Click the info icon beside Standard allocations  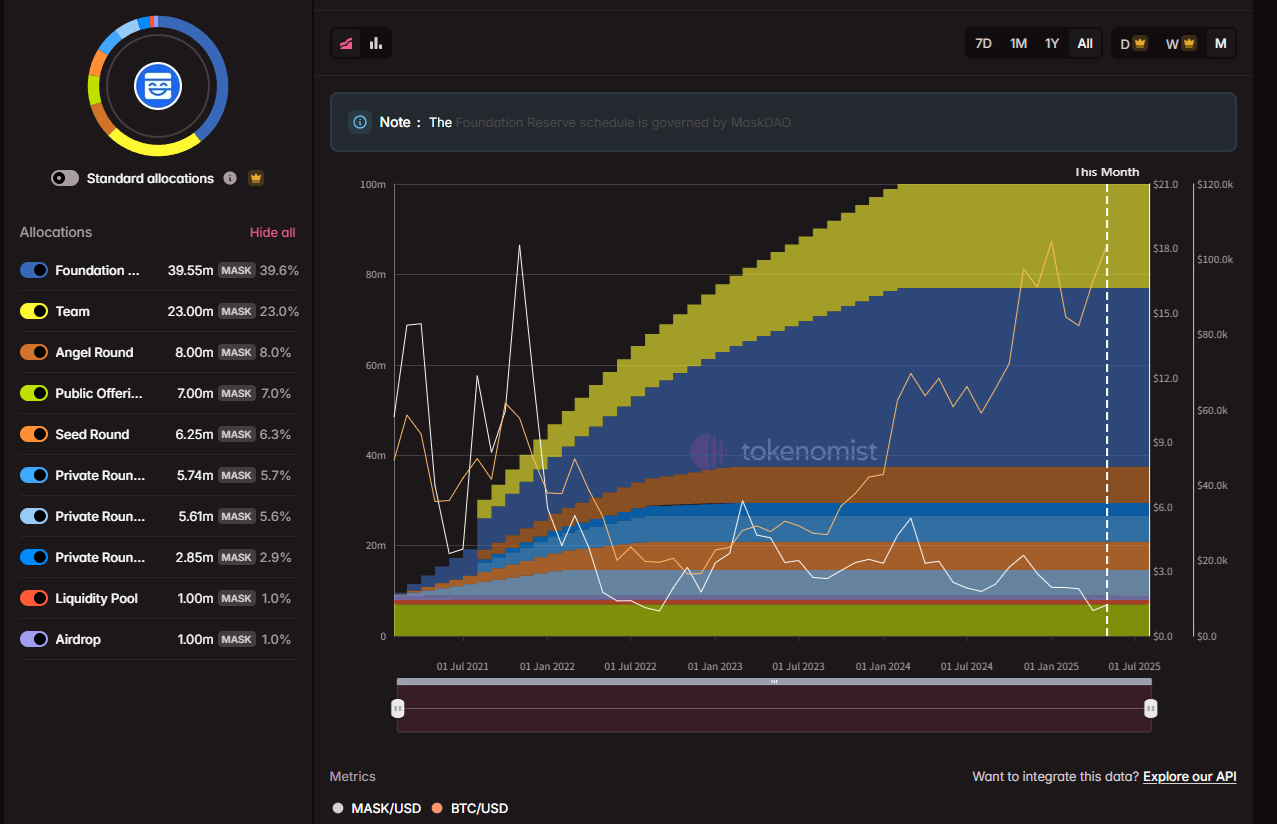coord(230,178)
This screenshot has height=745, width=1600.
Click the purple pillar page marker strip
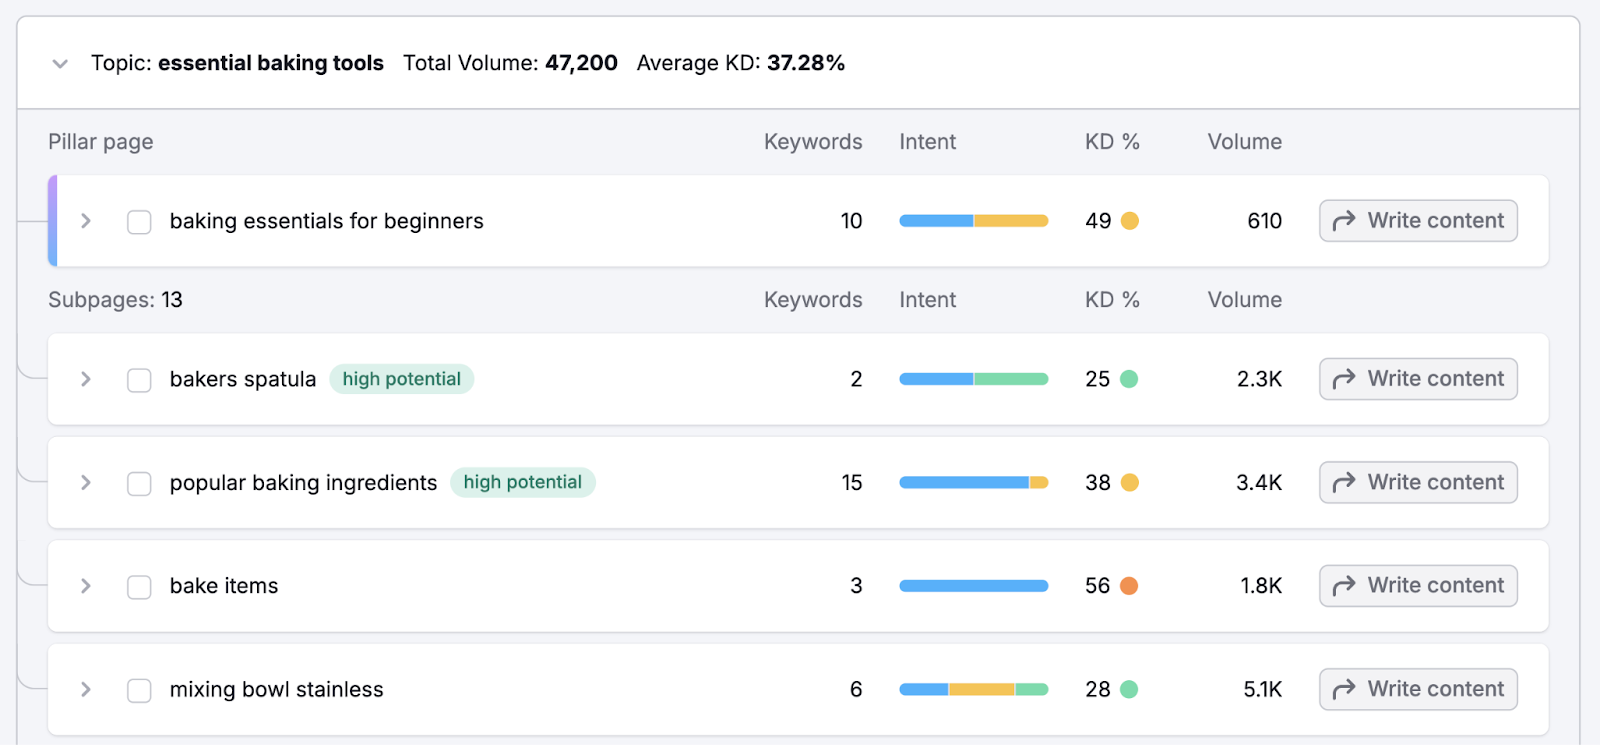[53, 221]
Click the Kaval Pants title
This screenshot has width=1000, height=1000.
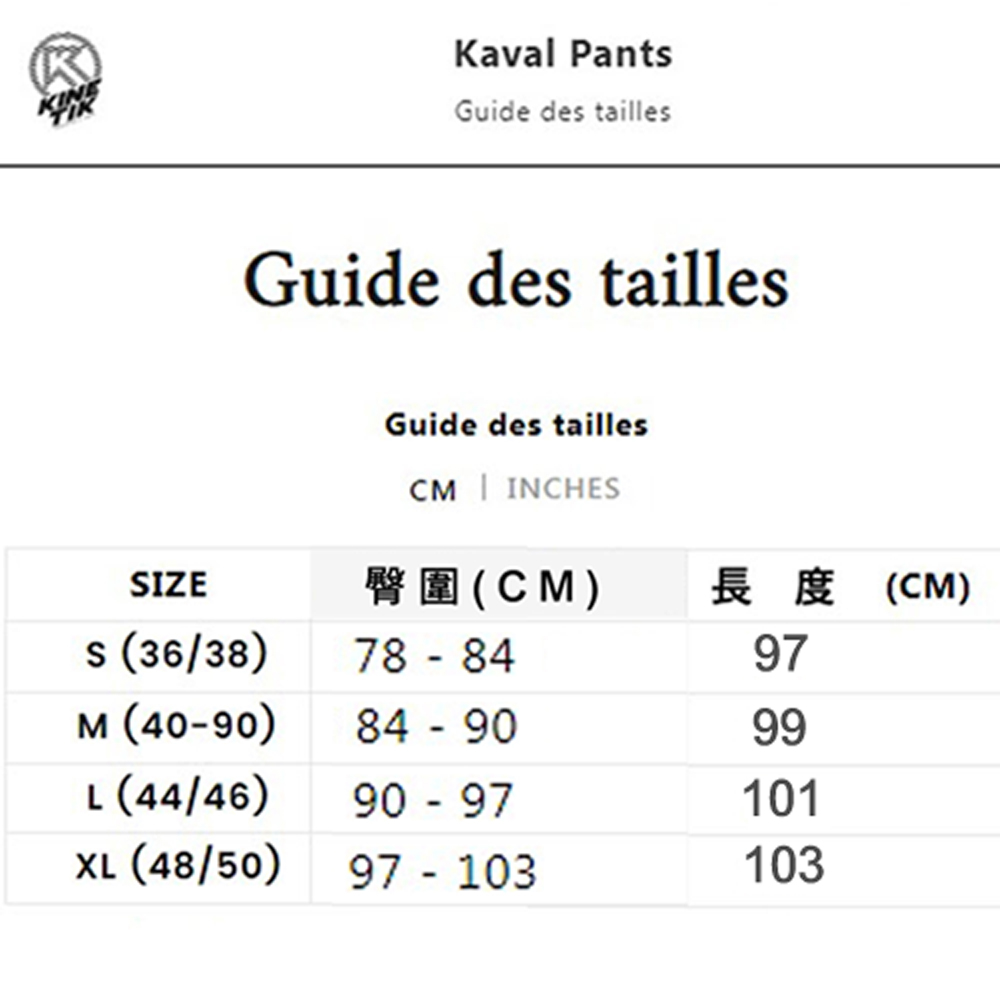tap(563, 54)
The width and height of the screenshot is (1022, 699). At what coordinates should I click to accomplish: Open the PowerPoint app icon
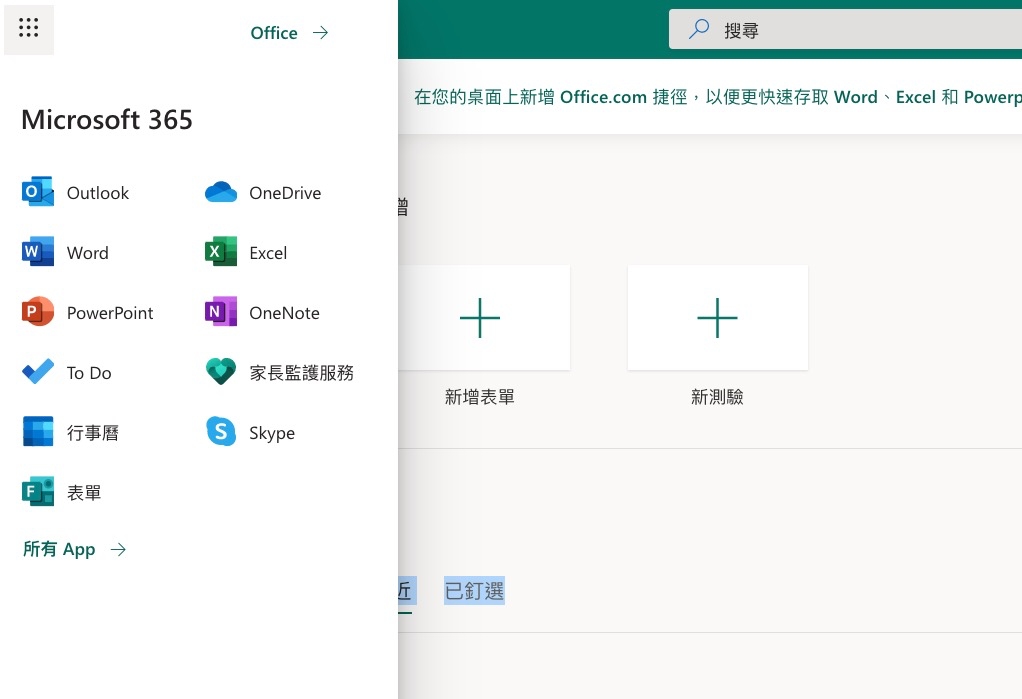click(x=38, y=313)

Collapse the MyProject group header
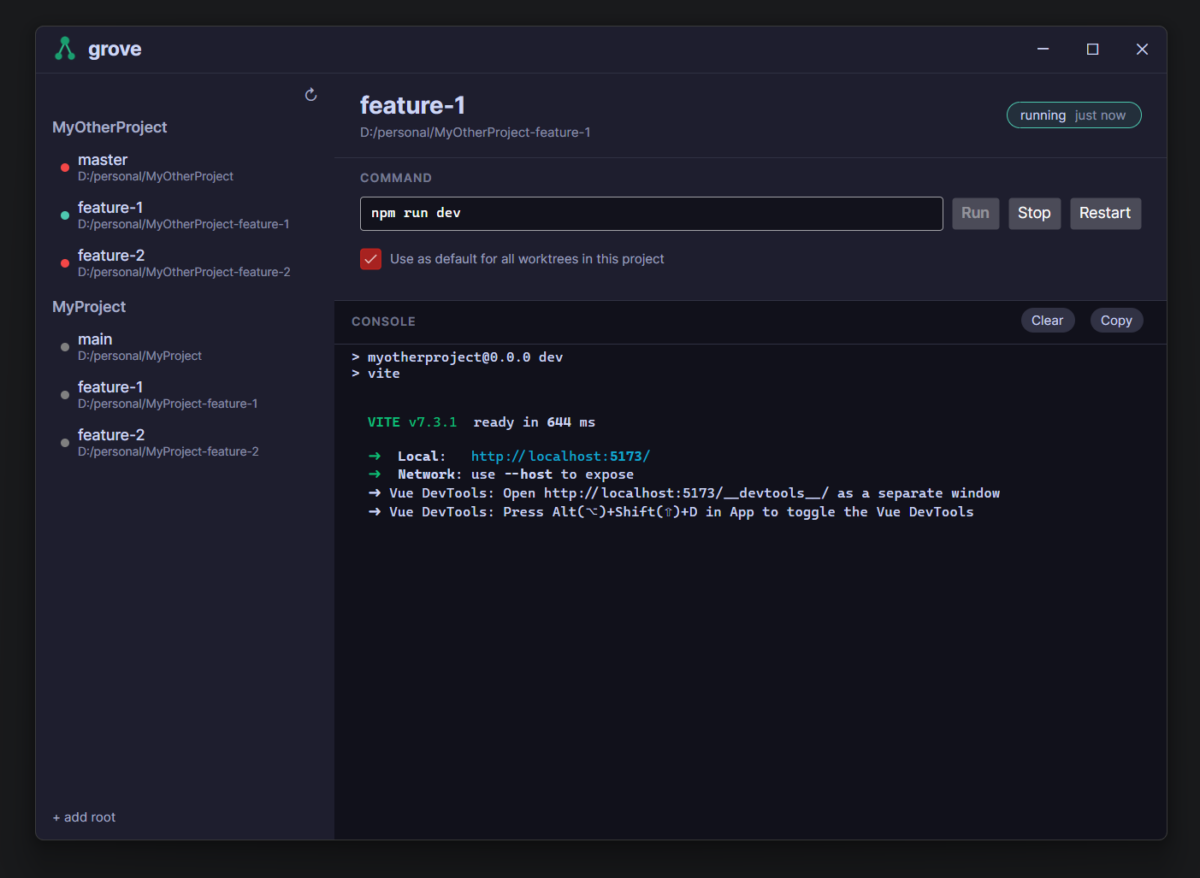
========================
§ YOUR TASK
An acceptable answer holds exactly the lines from the one with "Click the purple pillar page marker strip" through the end of the entries above, both ends kept, and no pictures at all.

§ FINISHED EXERCISE
Click the purple pillar page marker strip
[53, 221]
Click the Kaval Pants title
This screenshot has width=1000, height=1000.
tap(563, 54)
The width and height of the screenshot is (1022, 699). At what coordinates should I click to accomplish: Open the PowerPoint app icon
click(x=38, y=313)

Collapse the MyProject group header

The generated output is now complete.